**** Data provided ****
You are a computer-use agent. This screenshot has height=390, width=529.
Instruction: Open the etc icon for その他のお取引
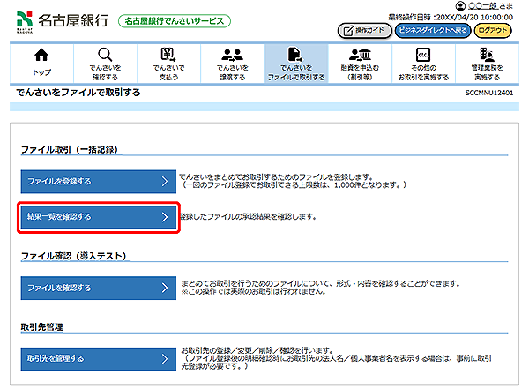(421, 55)
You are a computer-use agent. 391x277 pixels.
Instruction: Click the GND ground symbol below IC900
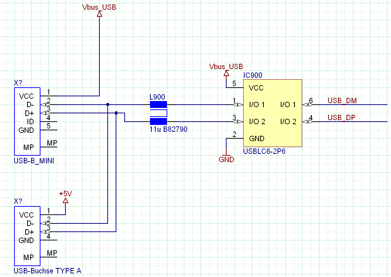point(226,156)
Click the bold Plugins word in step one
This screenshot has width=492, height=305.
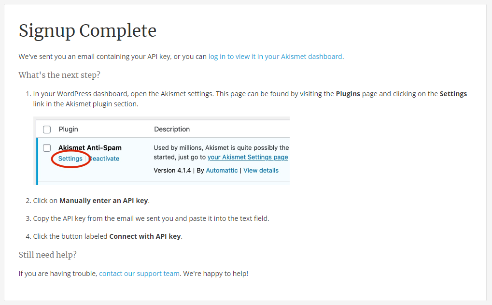click(348, 94)
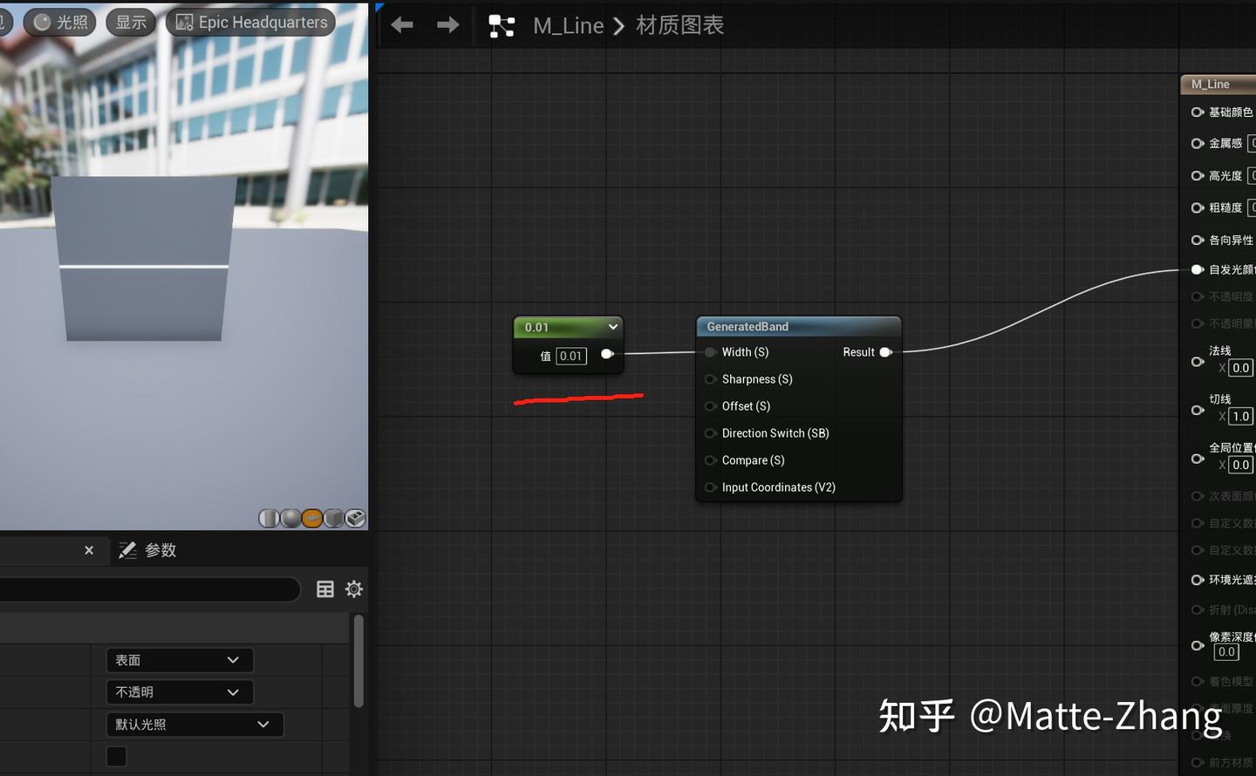Image resolution: width=1256 pixels, height=776 pixels.
Task: Click the back navigation arrow
Action: (x=402, y=24)
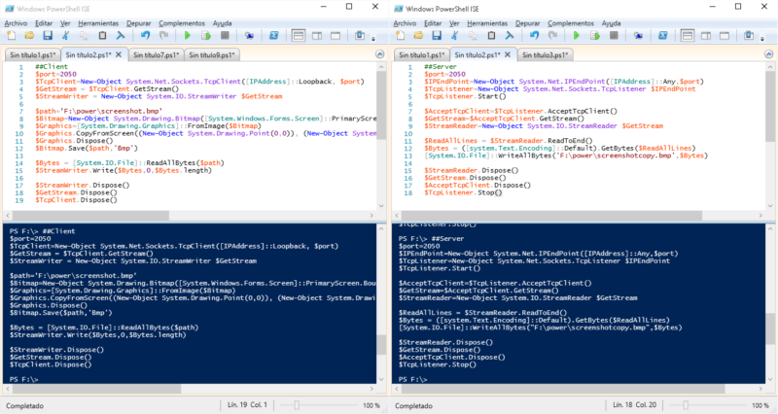Viewport: 778px width, 414px height.
Task: Click Undo arrow in left ISE toolbar
Action: [145, 35]
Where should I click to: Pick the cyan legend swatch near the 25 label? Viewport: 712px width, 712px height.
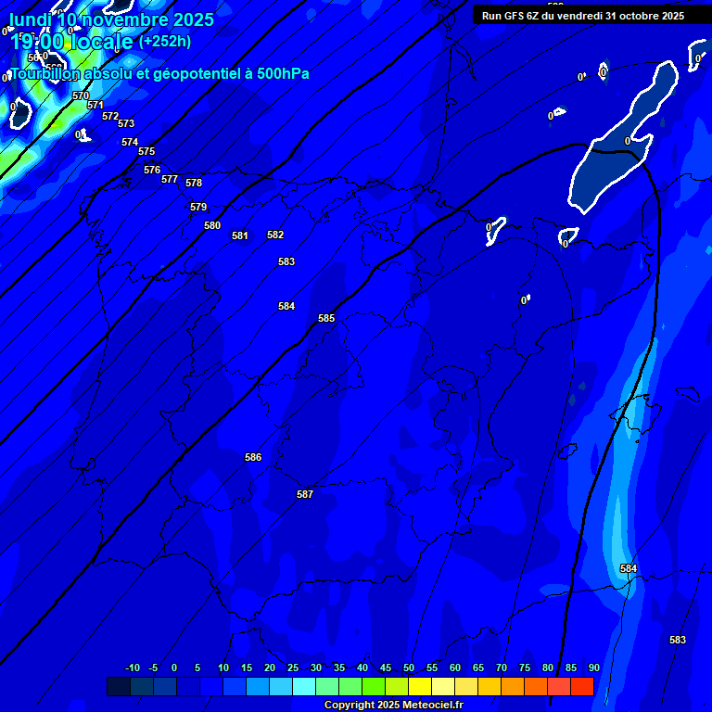[304, 687]
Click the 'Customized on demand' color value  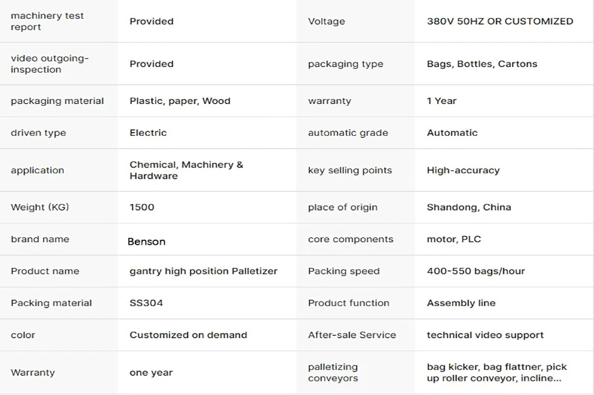(188, 335)
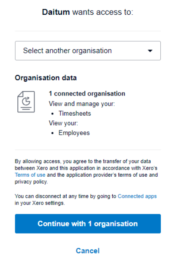Click the 'By allowing access' consent paragraph

[x=86, y=172]
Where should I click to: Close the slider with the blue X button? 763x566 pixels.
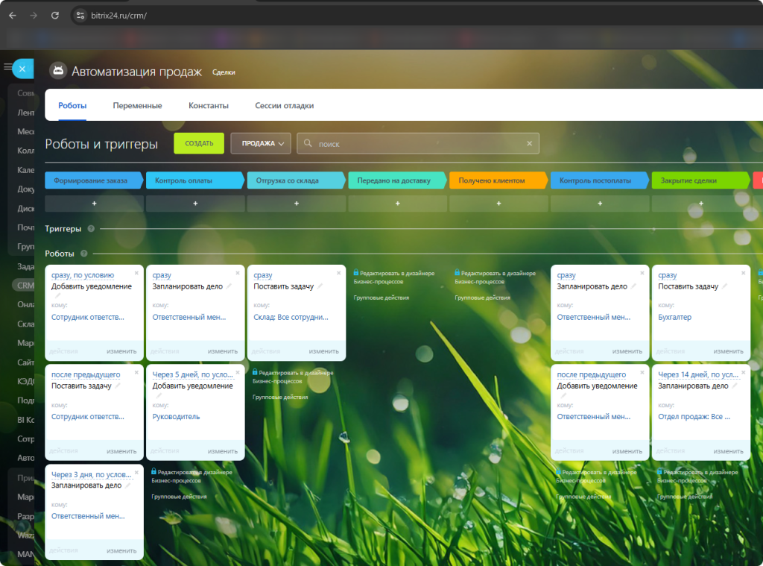(22, 69)
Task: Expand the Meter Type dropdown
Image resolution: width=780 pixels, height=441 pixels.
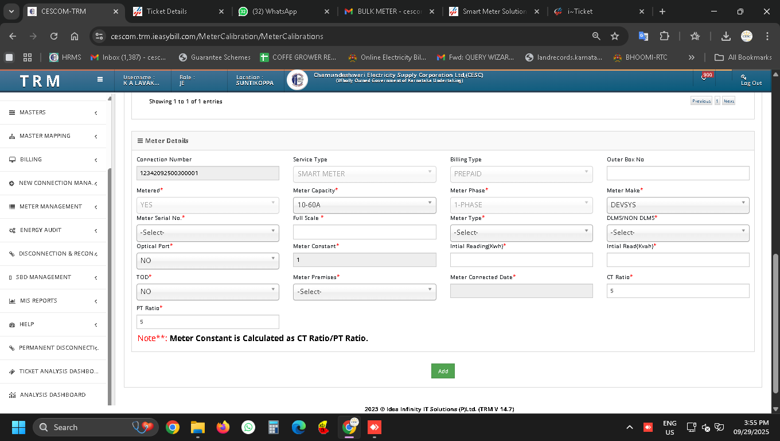Action: point(521,233)
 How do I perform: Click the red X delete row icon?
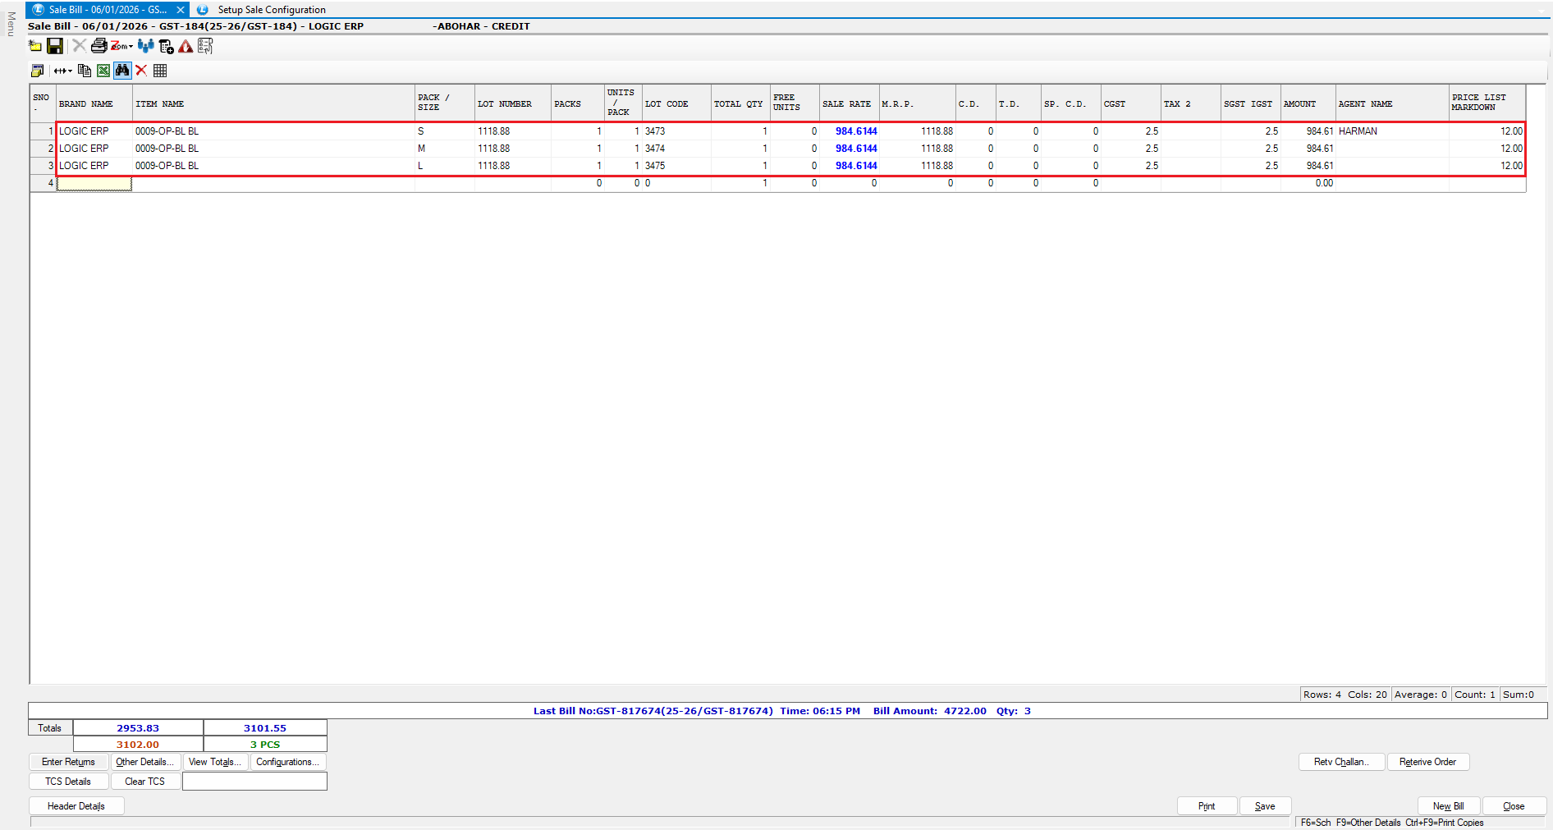pos(141,71)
****
Put down exactly the lines of the data above that run from its first line through the line bearing "Click the bold Plugins word in step one", and no pictures.

You are a computer-use agent. This screenshot has height=390, width=529.
Instruction: Open the etc icon for その他のお取引
(421, 55)
You are a computer-use agent. 391x277 pixels.
Instruction: Click the GND ground symbol below IC900
point(226,156)
Click the bold Plugins word in step one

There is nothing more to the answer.